Importantly, as to the PPA claim, the court recognized the scarcity of case law addressing the elements of an action under subsection (b) of the PPA dealing with timing of payments between prime contractors and subcontractors. Based on the plain language of the PPA and guidance from other courts, the court adopted the following elements:
- The subcontractor has performed contractual work for the prime contractor.
- The contractual work has been approved by the owner, the owner’s agent, or the prime contractor.
- The prime contractor and subcontractor have not otherwise agreed to terms of payment in writing.
- The prime contractor has not paid the subcontractor within 10 calendar days of receipt of a proper invoice.

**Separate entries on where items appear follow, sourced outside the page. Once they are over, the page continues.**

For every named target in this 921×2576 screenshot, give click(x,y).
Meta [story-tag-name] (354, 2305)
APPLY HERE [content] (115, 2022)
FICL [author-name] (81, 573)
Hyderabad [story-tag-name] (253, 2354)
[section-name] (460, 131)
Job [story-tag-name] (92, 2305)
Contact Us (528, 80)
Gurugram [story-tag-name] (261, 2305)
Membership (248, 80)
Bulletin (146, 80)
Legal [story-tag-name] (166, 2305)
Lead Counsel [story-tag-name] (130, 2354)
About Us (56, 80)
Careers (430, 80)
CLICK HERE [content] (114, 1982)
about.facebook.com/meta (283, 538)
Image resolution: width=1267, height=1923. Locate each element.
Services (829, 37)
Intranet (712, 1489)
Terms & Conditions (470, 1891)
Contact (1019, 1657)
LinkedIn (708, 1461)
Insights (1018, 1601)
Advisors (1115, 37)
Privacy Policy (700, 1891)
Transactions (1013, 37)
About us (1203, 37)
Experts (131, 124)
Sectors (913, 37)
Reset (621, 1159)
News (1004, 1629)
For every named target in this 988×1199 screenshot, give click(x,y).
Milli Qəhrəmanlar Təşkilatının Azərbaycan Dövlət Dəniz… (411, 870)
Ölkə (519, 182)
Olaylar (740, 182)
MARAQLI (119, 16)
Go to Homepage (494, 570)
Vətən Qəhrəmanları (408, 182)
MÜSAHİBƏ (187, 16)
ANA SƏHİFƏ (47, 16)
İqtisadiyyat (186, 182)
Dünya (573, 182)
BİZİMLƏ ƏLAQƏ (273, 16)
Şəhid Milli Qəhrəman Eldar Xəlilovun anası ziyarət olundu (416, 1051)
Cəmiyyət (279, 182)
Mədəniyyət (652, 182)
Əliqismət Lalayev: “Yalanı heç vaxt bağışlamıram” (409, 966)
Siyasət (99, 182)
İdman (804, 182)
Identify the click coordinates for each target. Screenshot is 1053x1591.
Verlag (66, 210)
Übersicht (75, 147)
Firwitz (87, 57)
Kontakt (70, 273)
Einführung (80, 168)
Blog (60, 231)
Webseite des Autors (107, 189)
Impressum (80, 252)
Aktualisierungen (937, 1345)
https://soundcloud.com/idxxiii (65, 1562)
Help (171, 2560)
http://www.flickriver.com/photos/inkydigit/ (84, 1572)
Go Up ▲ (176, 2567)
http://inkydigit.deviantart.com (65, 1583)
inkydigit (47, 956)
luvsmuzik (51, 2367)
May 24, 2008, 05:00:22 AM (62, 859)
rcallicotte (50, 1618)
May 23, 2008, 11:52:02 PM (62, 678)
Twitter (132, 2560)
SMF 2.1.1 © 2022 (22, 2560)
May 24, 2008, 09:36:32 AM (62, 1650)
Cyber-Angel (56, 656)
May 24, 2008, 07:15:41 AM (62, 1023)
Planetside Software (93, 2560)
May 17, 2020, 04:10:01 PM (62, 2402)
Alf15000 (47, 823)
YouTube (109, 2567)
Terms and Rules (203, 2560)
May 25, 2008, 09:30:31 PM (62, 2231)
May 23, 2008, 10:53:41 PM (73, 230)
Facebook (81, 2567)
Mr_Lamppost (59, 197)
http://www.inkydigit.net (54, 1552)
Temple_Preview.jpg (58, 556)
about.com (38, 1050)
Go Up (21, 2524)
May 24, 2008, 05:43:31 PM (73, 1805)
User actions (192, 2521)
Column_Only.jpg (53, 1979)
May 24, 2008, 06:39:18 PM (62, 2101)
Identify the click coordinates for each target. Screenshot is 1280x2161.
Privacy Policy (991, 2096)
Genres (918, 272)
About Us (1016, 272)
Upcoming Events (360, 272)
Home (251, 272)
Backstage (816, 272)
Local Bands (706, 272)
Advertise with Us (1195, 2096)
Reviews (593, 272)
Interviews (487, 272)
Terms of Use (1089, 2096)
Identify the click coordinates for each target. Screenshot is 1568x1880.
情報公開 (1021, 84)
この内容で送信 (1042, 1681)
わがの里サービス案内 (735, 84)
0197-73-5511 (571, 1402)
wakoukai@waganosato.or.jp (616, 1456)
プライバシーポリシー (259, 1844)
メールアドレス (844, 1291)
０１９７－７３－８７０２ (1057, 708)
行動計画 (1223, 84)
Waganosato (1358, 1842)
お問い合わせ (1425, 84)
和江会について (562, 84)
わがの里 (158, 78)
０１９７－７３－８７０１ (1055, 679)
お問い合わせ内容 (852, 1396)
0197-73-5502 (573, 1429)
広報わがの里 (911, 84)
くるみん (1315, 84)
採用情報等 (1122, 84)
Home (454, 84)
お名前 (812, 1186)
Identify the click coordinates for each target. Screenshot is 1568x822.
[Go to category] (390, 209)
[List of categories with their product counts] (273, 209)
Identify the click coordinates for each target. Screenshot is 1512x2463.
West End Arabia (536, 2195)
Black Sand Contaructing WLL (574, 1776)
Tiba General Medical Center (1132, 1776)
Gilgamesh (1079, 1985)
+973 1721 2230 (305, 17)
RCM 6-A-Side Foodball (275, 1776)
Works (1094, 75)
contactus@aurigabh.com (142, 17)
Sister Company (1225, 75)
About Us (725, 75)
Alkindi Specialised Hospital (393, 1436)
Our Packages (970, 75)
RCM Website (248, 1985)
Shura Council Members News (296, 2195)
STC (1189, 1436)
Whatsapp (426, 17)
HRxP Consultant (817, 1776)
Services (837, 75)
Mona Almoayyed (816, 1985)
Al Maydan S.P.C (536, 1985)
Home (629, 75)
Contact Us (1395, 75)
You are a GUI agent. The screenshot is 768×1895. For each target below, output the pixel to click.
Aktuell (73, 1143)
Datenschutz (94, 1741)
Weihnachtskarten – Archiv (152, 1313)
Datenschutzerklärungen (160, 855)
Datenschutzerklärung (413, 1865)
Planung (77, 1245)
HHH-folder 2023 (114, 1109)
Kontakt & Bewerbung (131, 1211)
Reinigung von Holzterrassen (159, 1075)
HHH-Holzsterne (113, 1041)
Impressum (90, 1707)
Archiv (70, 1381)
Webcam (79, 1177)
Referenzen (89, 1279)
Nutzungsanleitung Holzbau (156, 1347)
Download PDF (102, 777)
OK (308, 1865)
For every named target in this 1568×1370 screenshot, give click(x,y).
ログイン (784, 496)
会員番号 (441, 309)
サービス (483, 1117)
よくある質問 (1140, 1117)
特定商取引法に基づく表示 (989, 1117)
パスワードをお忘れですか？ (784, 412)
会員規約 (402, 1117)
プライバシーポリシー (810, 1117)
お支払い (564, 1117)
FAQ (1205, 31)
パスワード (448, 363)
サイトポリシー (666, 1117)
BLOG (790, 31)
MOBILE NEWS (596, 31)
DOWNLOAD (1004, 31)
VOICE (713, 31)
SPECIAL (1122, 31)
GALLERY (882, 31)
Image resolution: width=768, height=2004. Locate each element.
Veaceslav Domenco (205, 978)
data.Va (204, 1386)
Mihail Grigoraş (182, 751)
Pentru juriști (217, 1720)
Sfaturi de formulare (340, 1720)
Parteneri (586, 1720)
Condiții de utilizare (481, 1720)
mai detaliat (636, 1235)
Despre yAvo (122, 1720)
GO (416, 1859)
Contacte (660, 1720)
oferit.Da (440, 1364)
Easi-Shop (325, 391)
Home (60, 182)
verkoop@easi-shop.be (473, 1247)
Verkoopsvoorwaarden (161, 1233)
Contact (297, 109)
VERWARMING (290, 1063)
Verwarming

In dismissing JJD Electric’s claim under the PPA, the court made clear that where, as here, a contract includes payment terms, those payment terms control. The PPA, in other words, serves as a backstop where a contract is silent on payment terms or contains terms consistent with the PPA. This decision thus adds to the scant case law interpreting the elements of a PPA claim.
The court also dismissed JJD Electric’s breach of contract claim for failure to make payment because JJD Electric did not provide unconditional lien waivers, which were a stated condition precedent to payment and were not impossible to provide, contrary to JJD Electric’s argument and as refuted by the complaint. Similarly, JJD Electric’s claim for delay damages failed because the subcontract explicitly barred recovery of consequential damages that, the court made clear, include damages resulting from interruption and delays of performance.
JJD Electric’s claim for breach of the implied covenant of good faith and fair dealing was also dismissed, as the court found that while there is no universal test for establishing such a claim, typically there must be a showing of bad faith with a malicious motive to deny the plaintiff some benefit of the bargain originally intended by the parties. Further, bad faith cannot be inferred from pre-contract acts. Simply claiming that certain conduct is in bad faith, therefore, will not be sufficient to survive a motion to dismiss where there is no connection between the alleged conduct and the supposed bad faith.
Finally, in sustaining JJD Electric’s claims for fraudulent inducement and unjust enrichment, the court explained that a viable claim for fraudulent inducement permits a plaintiff to maintain an unjust enrichment claim in the alternative to a breach of contract claim, since the validity of the contract is in dispute.
In sum, this opinion is important in the area of construction law because it provides guidance on claims frequently raised and litigated. Namely, the decision made clear that as between the provisions of the PPA dealing with timing of payments and contrary terms in the governing contract, the governing contract controls; upheld the condition precedent payment terms in the contract; found that consequential damages include delay damages; and succinctly established the elements of a claim for breach of the implied covenant of good faith and fair dealing. It also sanctioned the frequent practice of pleading unjust enrichment in the alternative to a breach of contract claim where a claim for fraudulent inducement is sufficiently pled.